Replacing heuristic metrics with RL policy optimization for selecting pruning intervals, using downstream SFT loss as a direct reward, bypasses the fundamental difficulty of metrics being unable to characterize fixed-point approximation errors.

Limitations & Future Work¶

Experiments focused on 1.5B–7B models with 28 layers and \(\le 50\%\) pruning ratios; scalability to larger models or deeper architectures remains to be verified.
GPPO requires attaching LoRA to each candidate layer and multiple rounds of sampling/training, resulting in significant search costs. Optimal layers may also vary by downstream task.
Fixed-point iterations introduce additional inference steps (saving parameters but increasing serial computation). The trade-off between memory savings and latency increase needs to be measured specifically on compute-constrained devices.

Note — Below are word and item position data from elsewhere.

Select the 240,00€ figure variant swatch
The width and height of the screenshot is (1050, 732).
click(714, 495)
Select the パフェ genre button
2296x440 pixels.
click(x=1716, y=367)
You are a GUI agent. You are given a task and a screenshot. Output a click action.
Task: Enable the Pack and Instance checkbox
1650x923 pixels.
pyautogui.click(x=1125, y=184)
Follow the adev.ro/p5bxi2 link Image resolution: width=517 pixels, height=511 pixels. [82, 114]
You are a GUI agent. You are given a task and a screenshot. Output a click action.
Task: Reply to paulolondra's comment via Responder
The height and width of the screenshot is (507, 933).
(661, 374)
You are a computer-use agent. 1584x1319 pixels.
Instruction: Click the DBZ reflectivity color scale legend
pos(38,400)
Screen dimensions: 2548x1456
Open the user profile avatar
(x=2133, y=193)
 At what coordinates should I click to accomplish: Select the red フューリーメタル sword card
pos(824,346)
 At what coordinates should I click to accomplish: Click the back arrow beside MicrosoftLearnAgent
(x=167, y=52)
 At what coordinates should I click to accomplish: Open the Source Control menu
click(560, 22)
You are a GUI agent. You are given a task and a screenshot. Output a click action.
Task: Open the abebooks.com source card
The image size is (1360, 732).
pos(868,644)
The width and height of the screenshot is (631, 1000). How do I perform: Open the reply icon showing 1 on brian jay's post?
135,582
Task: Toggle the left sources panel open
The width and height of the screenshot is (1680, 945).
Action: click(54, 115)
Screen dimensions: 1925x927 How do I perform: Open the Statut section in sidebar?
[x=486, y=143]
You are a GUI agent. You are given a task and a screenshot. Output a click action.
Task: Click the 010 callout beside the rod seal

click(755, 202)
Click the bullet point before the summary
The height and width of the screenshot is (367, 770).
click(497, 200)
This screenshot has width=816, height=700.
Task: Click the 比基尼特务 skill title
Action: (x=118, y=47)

vs Shortened-LLaMA / ReplaceMe / LLM-Streamline: These use perplexity/cosine similarity for layer selection and replace continuous layers with linear transformations or single modules; ELM uses iterative fixed-point modules and RL search, preventing collapse on hard tasks.
vs Sheared-LLaMA: The latter uses structured pruning (heads/FFN/dims/layers) + L0 regularization; ELM follows the "layer group \(\to\) equilibrium module" path, preserving representation while compressing parameters.
vs Adaptive Layer Skipping (MoD types): Skipping only saves computation; ELM physically removes parameters to save memory, better fitting edge memory bottlenecks.
vs DEQ / SJFB: Successfully migrates implicit depth concepts from DEQ to LLM layer compression and introduces One-Step KV to solve the KV cache challenge in autoregressive inference.

Rating¶

Novelty: ⭐⭐⭐⭐⭐ The combination of "Layer Group \(\to\) Fixed-point Module" + One-Step KV + GPPO is highly innovative in LLM compression.
Experimental Thoroughness: ⭐⭐⭐⭐ Covers 3 models × 8 benchmarks, multiple compression rates, and thorough ablations on KV memory and solvers. Lacks real-world latency measurements for massive models.
Writing Quality: ⭐⭐⭐⭐ Clear motivation, complete formulas, and effective diagrams.
Value: ⭐⭐⭐⭐ Provides real memory savings for edge deployment with minimal accuracy loss; open-source code adds high practical value.